これに象徴されるように、シンガポールでの小さいころからの塾通いは常習化され、その結果、国際的な学力調査なんかでは常に上位に位置することになるのです。

しかし、それが本当の学力でしょうか?

 

子どもが小学生の間は、家庭がどのように学習環境を整えたか(これを A とします)ということによりその成績が決まるケースが多いです。

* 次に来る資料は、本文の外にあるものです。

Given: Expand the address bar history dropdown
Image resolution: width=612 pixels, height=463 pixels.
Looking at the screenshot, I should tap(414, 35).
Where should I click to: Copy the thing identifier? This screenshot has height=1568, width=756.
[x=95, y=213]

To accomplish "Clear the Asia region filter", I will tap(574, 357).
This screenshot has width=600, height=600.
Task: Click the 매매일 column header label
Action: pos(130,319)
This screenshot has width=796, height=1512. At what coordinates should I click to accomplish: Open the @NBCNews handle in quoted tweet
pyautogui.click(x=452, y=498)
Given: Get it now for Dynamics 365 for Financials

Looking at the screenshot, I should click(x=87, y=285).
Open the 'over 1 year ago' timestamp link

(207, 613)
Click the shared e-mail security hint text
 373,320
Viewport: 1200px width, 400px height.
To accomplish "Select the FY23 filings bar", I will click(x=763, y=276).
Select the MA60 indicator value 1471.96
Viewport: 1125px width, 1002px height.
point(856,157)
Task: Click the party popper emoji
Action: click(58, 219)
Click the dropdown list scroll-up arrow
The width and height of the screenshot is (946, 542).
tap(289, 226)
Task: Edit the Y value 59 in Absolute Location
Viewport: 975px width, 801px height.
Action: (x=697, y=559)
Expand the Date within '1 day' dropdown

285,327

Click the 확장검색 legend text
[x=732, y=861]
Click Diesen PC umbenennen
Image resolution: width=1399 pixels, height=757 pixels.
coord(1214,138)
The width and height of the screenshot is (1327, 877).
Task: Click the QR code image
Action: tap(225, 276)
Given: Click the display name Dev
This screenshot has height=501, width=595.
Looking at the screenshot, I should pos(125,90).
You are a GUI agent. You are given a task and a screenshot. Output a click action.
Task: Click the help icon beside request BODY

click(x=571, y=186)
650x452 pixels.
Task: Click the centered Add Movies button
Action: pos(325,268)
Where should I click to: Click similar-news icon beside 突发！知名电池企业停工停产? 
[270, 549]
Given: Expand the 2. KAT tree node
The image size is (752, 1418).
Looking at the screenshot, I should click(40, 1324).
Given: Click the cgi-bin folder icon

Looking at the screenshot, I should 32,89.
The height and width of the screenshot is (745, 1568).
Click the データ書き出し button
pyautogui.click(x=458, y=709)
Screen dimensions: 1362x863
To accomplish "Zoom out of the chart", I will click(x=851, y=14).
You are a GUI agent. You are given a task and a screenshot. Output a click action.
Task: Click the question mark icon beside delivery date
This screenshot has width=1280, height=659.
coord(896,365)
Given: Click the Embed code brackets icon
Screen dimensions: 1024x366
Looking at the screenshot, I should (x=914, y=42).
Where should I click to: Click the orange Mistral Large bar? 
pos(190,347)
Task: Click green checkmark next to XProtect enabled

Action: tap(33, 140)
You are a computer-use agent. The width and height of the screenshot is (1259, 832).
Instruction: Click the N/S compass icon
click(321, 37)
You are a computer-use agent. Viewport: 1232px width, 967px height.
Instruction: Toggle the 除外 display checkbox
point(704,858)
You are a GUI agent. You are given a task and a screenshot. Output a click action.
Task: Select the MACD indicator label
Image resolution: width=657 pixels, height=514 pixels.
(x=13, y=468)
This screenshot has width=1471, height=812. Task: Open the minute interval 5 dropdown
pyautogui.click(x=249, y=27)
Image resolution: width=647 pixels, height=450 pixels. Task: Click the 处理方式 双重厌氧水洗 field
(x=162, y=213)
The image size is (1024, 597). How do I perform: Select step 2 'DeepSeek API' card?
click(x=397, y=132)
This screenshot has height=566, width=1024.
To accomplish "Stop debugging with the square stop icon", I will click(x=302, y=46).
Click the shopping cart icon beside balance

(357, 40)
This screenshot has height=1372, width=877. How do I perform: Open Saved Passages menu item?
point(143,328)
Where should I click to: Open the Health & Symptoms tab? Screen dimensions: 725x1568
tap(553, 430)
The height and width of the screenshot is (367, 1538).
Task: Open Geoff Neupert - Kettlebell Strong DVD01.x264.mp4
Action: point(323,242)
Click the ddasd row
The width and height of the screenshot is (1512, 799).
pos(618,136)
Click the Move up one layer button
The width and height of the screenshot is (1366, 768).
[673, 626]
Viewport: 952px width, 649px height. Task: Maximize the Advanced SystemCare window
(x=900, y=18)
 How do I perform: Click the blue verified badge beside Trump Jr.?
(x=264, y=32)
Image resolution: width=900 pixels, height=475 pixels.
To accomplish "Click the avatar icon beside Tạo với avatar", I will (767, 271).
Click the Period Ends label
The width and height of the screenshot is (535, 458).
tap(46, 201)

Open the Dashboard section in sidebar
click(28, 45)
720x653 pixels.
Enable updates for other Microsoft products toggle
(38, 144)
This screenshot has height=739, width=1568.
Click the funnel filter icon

それともう一つ、その子の持って生まれた特性(B)も成績に大きな影響を与えます。

ですが、子どもが中高生になるころには、別の要因 C が重要な働きをするようになり、A の影響を凌駕するようになります。

さて C って何でしょうか?

それはその子のモチベーションとか目標に対する意識です。

つまり A で成功したからと言って、そのままの体制を続けようとすると、子どもが中高生になったときに反発が起こるようになるのです。

自立して行こうとする子どもにとって、親の干渉が疎ましく感じられるようになるのです。

ここから重要になるのは、親自身が何らかの分野で向上のための努力をしていること、要するに親が一生懸命に生きているという背景に持って子どもと関わるということです。

その頃になると子どもはいろんなことが分かるようになり、親に対しても批判的な目で見ることが多くなります。

誰かから聞いたとか、何かを読んだといったような、実績を伴わない方策は説得力を持ちません。本物でしか勝負できないのです。

そうすると、両親の関係もすごく重要になります。

子どもは親が使う言葉を呼吸して育って行きます。深い関心を持った言葉なのか、そうではないのか。物事の決定権が一方に偏っているのもよくないです。感情的な言葉なのか、理解するために努力する姿勢を持った言葉なのか …。

このように考えて行くと、完璧な家庭なんてないということが分かります。

ですから努力が必要です。

若いころは別として、十年、二十年、さらにそれ以上一緒にやって行こうとすれば、必ず努力が必要になります。

つまり C に関係するのは、親の生き方です。

私はそう思います。親の人生と子どものそれは一体不可分で、完全につながっていると思います。